▶ **Text for analysis**:
Since at least 1860, this phrase has been used by physicians as a hallowed expression of hope, intention, humility, and recognition that human acts with good intentions may have unwanted consequences.

The origin of the phrase is uncertain. The Hippocratic Oath includes the promise "to abstain from doing harm" (Greek: ἐπὶ δηλήσει δὲ καὶ ἀδικίῃ εἴρξειν) but not the precise phrase. Perhaps the closest approximation in the Hippocratic Corpus is in Epidemics: "The physician must...have two special objects in view with regard to disease, namely, to do good or to do no harm" (Bk. I, Sect. 5, trans. Adams, Greek: ἀσκέειν, περὶ τὰ νουσήματα, δύο, ὠφελέειν, ἢ μὴ βλάπτειν).

According to Gonzalo Herranz, Professor of Medical Ethics at the University of Navarre,
Primum non nocere was introduced into American and British medical culture by Worthington Hooker in his 1847 book, Physician and Patient. Hooker attributed it to the Parisian pathologist and clinician Auguste François Chomel (1788–1858), the successor of Läennec in the chair of medical pathology, and the preceptor of Pierre Louis. Apparently, the axiom was part of Chomel's oral teaching.

However, close examination reveals that Hooker did not use the specific expression or the traditional Latin phrase. A detailed investigation of the origins of the
aphorism was reported by the clinical pharmacologist Cedric M. Smith in the April 2005 issue of the Journal of Clinical Pharmacology. It addresses the questions of the origin and chronology of appearance of the maxim. Rather than being of ancient origin as usually assumed, the specific expression, and its even more distinctive associated Latin phrase, has been traced back to an attribution to Thomas Sydenham (1624–1689) in a book by Thomas Inman (1860). The book by Inman, and his attribution, was reviewed by "H.H." in the American Journal of Medical Science in the same year. A prominent American surgeon, L.A. Stimson, used the expression in 1879 and again in 1906 (in the same journal). That it was in common use by the turn of the century is apparent from later mentions, such as by the prominent obstetrician J. Whitridge Williams in 1911, as well as detailed discussion of its use in a popular book authored by Dr. Morris Fishbein, the long-time editor of the Journal of the American Medical Association in 1930.

▶ **Problem 1**: From the passage about primum non nocere, extract the part from "Since at least" up to and including "ἢ μὴ βλάπτειν).".
▶ **Problem 2**: Summarize the passage about primum non nocere in two sentences.

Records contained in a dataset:

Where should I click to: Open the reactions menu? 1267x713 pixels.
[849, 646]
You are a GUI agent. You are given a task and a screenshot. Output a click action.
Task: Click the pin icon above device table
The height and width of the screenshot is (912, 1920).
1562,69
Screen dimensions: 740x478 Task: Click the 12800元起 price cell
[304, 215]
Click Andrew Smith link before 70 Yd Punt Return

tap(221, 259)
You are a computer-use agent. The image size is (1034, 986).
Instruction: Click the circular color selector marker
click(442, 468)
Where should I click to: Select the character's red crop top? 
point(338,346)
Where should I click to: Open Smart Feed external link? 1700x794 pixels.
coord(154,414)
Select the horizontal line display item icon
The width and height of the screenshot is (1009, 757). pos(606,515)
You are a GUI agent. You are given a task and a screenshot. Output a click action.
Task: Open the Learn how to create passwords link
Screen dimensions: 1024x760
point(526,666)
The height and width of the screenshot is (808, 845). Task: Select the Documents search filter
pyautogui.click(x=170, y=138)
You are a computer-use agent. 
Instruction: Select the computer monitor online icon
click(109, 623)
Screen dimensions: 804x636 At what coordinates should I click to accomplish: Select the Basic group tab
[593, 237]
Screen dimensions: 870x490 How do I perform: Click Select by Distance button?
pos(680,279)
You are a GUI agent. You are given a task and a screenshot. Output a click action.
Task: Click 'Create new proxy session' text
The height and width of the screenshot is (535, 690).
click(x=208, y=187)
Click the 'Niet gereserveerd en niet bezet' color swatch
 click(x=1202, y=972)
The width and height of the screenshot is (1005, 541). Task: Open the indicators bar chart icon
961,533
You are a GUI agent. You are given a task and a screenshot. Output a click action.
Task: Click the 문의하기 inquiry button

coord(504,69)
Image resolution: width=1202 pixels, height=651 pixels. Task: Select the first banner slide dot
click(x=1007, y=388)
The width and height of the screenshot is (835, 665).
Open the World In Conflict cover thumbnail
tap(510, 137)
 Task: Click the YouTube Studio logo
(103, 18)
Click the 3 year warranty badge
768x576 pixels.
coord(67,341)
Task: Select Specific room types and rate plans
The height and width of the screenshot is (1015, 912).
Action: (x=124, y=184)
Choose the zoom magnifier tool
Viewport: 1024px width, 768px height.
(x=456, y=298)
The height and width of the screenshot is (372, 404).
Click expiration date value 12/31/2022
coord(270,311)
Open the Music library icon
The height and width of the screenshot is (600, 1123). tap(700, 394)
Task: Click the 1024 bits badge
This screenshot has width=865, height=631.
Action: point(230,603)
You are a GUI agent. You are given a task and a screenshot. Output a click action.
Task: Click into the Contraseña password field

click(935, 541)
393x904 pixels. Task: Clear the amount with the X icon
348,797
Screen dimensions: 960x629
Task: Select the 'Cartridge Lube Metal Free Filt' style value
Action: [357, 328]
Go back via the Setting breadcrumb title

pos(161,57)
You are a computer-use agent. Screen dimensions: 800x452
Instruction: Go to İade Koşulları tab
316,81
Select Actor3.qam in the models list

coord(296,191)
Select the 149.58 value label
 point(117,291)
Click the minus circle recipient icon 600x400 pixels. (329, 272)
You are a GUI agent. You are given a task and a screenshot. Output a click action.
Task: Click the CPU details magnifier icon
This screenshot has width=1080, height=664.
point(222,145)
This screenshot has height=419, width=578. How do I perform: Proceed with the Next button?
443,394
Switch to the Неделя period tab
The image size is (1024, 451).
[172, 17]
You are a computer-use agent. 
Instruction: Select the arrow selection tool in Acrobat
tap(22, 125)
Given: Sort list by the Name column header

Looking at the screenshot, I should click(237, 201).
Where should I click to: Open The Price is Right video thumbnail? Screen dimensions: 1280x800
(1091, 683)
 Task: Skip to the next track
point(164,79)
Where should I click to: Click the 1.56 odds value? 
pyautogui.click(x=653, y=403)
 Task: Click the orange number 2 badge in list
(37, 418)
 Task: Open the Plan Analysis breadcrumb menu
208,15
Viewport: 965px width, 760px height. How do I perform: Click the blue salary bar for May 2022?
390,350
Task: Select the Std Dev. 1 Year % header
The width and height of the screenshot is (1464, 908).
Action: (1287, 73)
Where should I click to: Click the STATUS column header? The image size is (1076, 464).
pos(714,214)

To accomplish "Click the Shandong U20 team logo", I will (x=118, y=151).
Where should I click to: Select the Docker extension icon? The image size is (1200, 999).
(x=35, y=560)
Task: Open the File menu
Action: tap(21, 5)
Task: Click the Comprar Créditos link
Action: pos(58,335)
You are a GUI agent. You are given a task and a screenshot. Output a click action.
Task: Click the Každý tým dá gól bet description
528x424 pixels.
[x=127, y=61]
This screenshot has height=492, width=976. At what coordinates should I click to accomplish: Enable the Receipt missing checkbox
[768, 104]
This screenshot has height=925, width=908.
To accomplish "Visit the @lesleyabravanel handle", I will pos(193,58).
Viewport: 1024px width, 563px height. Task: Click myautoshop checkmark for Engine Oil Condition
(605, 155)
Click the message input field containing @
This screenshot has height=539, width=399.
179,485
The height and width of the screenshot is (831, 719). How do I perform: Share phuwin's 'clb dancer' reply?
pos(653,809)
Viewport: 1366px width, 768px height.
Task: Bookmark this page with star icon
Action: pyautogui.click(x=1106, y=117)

▶ **Answer 1**:
Since at least 1860, this phrase has been used by physicians as a hallowed expression of hope, intention, humility, and recognition that human acts with good intentions may have unwanted consequences.

The origin of the phrase is uncertain. The Hippocratic Oath includes the promise "to abstain from doing harm" (Greek: ἐπὶ δηλήσει δὲ καὶ ἀδικίῃ εἴρξειν) but not the precise phrase. Perhaps the closest approximation in the Hippocratic Corpus is in Epidemics: "The physician must...have two special objects in view with regard to disease, namely, to do good or to do no harm" (Bk. I, Sect. 5, trans. Adams, Greek: ἀσκέειν, περὶ τὰ νουσήματα, δύο, ὠφελέειν, ἢ μὴ βλάπτειν).

▶ **Answer 2**: The origin of the phrase is uncertain: the Hippocratic Oath promises to abstain from doing harm but does not contain the precise phrase. A 2005 investigation by Cedric M. Smith traced the expression and its Latin form to an attribution to Thomas Sydenham in an 1860 book by Thomas Inman, and later mentions show it was in common use by the turn of the century.